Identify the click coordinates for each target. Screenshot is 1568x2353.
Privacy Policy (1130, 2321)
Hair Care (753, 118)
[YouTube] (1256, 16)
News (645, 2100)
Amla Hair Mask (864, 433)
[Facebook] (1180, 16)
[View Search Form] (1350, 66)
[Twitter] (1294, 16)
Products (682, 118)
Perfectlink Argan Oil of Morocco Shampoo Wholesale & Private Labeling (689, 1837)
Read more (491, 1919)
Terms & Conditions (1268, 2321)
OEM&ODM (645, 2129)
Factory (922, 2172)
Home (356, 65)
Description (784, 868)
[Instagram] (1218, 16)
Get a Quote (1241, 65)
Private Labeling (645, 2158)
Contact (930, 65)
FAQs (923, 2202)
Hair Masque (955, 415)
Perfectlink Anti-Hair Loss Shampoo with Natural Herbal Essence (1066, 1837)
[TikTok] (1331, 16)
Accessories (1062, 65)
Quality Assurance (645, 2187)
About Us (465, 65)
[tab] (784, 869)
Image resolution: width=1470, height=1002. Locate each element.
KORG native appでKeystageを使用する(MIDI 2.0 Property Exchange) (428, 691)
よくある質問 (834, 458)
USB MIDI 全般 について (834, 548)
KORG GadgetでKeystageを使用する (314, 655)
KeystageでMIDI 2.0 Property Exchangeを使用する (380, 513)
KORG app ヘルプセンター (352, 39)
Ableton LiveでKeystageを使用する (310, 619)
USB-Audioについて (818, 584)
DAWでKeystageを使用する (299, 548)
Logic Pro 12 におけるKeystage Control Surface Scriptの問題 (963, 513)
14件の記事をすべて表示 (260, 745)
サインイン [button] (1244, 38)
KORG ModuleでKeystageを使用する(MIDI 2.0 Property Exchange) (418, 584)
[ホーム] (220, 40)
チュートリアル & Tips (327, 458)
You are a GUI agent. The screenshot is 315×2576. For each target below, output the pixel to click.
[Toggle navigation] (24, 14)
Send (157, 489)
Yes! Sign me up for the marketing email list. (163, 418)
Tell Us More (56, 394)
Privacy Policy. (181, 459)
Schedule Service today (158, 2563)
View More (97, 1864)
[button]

TASK REQUIREMENTS> In the data above, which lines lie between the line with "USB-Audioについて (818, 584)" and the line with "Yes! Sign me", inclusive? Print those lines exactly and nothing else.

WRITTEN SOLUTION>
USB-Audioについて (818, 584)
DAWでKeystageを使用する (299, 548)
Logic Pro 12 におけるKeystage Control Surface Scriptの問題 (963, 513)
14件の記事をすべて表示 (260, 745)
サインイン [button] (1244, 38)
KORG ModuleでKeystageを使用する(MIDI 2.0 Property Exchange) (418, 584)
[ホーム] (220, 40)
チュートリアル & Tips (327, 458)
You are a GUI agent. The screenshot is 315×2576. For each target below, output the pixel to click.
[Toggle navigation] (24, 14)
Send (157, 489)
Yes! Sign me up for the marketing email list. (163, 418)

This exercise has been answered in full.